I'm not going to comment on the plot, except to say it NEVER felt forced. Everything was in its right place, all the time. The focus on the roles of the principal characters in the story was never lost and by the end of the story I nodded along thinking... yep, this feels right. I kind of wish someone could have repaid Motley for all his generosity.
I did think that the Weaver was a bit of a Deus Ex Machina element, but at the same time, he had enough negatives to keep the balance, so...
As for China Miéville's style, I found it very florid, lush even, with some exotic plants like oneiric &
kukris in the mix, which lend some color. Most often it reads too quickly and you want it to slow down. There are some sections, like when the weaver is introduced that are lovely and yet so chilling. I think that some of this book could be considered more horror than fantasy.

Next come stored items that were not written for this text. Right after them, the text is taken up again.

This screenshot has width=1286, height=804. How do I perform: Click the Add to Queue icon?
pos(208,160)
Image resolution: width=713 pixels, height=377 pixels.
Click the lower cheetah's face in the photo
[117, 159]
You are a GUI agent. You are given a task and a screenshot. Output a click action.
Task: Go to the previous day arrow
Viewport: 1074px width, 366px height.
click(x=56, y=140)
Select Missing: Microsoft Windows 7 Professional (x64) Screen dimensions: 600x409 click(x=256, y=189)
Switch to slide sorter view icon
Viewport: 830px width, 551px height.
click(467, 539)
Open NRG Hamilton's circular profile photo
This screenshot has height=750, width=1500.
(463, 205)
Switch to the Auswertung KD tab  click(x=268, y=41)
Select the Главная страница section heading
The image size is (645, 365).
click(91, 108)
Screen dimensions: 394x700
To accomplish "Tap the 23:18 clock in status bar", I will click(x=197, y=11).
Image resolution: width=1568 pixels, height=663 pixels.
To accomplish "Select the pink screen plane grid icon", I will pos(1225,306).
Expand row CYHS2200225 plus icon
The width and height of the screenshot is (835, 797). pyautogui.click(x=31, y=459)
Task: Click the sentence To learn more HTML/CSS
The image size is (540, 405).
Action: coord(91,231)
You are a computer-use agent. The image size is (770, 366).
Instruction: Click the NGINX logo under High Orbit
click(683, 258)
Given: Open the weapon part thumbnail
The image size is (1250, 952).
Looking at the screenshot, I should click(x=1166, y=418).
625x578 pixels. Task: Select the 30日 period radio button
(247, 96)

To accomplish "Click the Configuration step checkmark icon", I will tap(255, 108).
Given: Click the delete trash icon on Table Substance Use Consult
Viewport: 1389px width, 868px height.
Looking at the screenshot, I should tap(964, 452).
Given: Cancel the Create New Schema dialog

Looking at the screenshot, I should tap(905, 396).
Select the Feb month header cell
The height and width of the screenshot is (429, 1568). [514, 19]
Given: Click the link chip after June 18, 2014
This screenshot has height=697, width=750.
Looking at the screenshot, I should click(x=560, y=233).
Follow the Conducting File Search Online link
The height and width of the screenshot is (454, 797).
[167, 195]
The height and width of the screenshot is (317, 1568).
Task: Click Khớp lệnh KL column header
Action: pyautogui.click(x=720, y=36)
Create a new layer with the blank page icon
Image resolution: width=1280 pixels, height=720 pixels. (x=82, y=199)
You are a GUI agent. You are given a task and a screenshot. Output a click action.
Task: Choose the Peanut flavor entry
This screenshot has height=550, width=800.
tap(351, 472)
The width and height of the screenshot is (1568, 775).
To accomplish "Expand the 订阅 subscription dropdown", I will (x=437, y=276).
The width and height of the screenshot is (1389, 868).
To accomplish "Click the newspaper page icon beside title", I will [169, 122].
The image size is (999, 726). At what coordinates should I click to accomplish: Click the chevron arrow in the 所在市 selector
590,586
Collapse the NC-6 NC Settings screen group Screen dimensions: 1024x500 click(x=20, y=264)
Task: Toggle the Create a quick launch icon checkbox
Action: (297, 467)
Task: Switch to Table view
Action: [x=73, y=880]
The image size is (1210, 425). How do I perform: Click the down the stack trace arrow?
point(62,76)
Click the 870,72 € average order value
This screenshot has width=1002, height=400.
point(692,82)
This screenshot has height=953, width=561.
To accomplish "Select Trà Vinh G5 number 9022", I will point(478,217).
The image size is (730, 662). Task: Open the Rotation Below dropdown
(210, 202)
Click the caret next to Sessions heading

It is a big story and I took a long time to read it, because I was reading 4-5 other books at the same time. That's probably a mistake, but it's a habit. When the story gets its talons in me, I let go of the others, so it's first come first served. I think I finished this 3rd of that bunch (it's not really formal). One reason is that the book is longish. Not knowing the word count, I'd guess about 650 p is 240K words or more, so if you plan to read it in a skein, you better put some hardcore time together.
Anyway, this was a great effort, very enjoyable, and I'm glad I didn't listen to all the people that were so shocked by the gore (like the council construct's avatar). In this book, *that* is not terror. The terror is the overall air of repression which I'm hoping will be explored in the other two of the series.